__Description of the task__
Reproduce each of the following lines word for word, omitting the pictures from your answer.
[start of Extracted records]
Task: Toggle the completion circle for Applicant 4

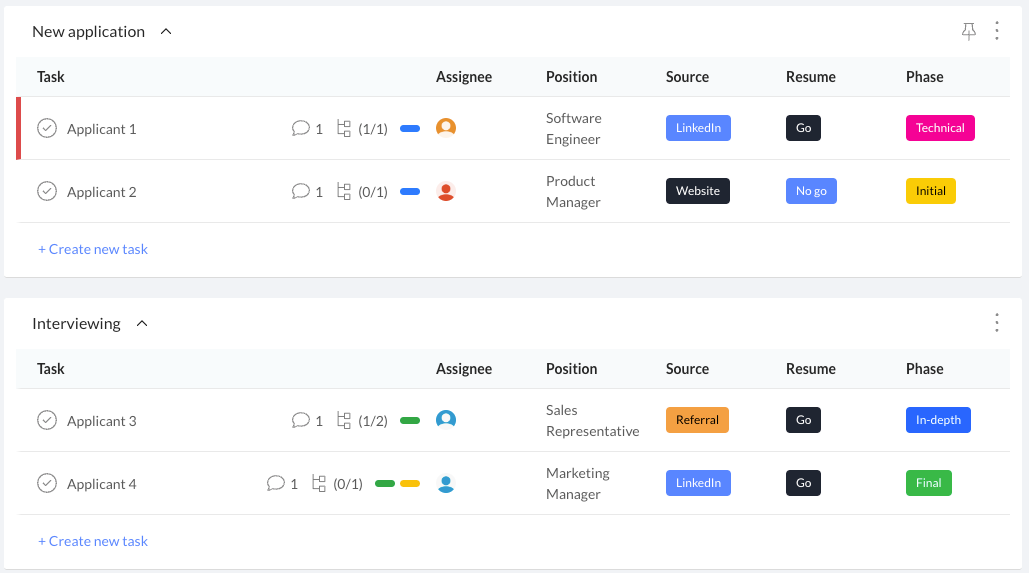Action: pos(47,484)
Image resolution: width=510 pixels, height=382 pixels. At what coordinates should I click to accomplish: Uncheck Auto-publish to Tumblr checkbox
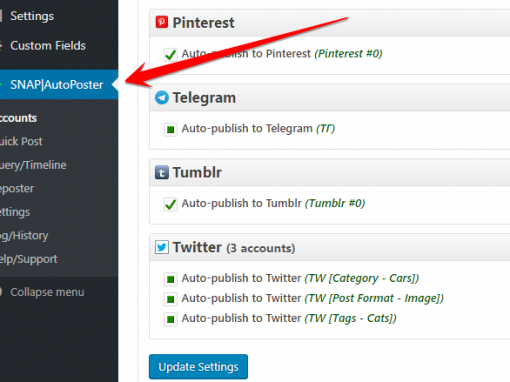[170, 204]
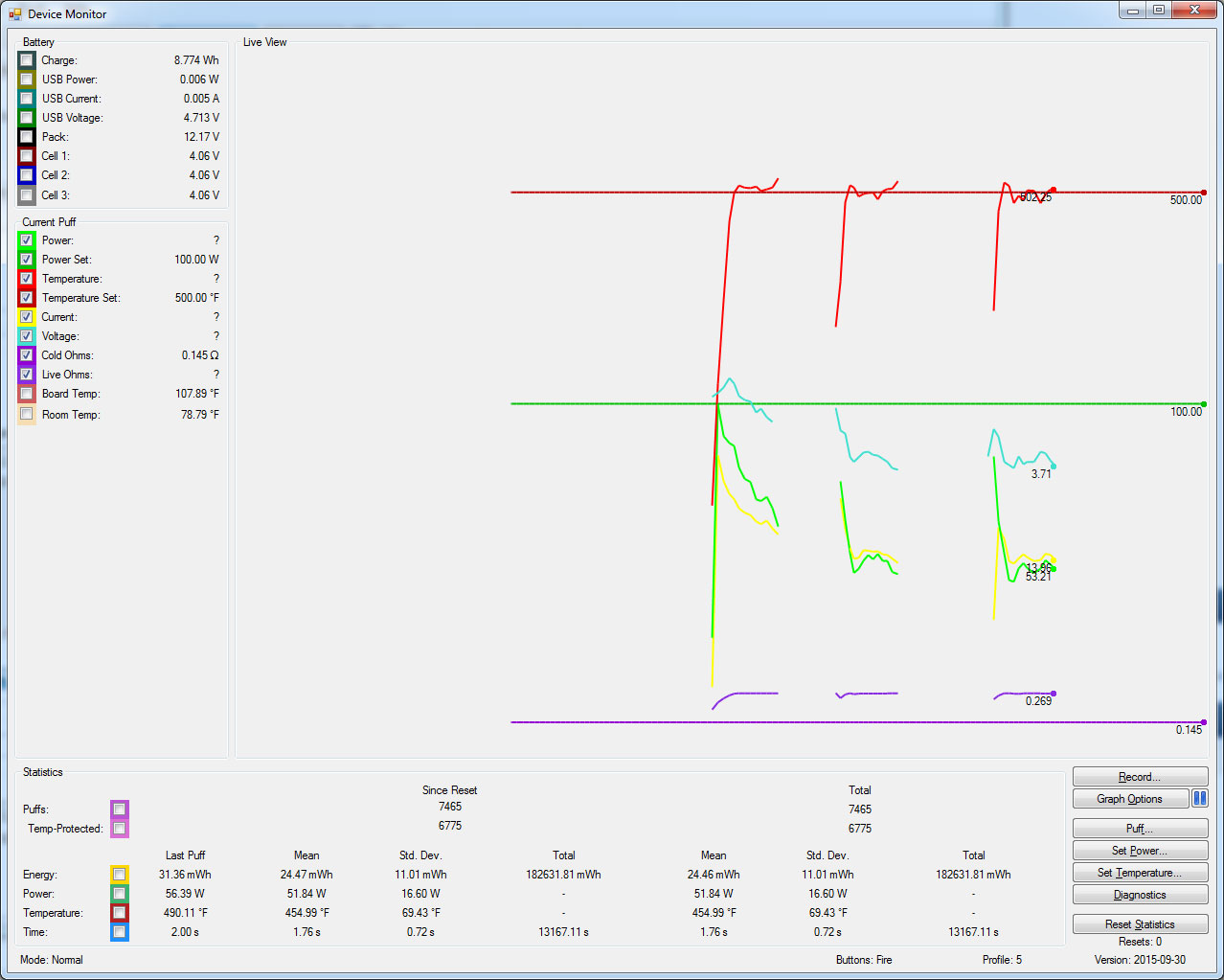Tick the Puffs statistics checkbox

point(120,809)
[end of Extracted records]
__Exercise result__
Task: Toggle the completion circle for Applicant 4

Action: pos(47,484)
Image resolution: width=510 pixels, height=382 pixels. At what coordinates should I click to accomplish: Uncheck Auto-publish to Tumblr checkbox
[170, 204]
Tick the Puffs statistics checkbox

point(120,809)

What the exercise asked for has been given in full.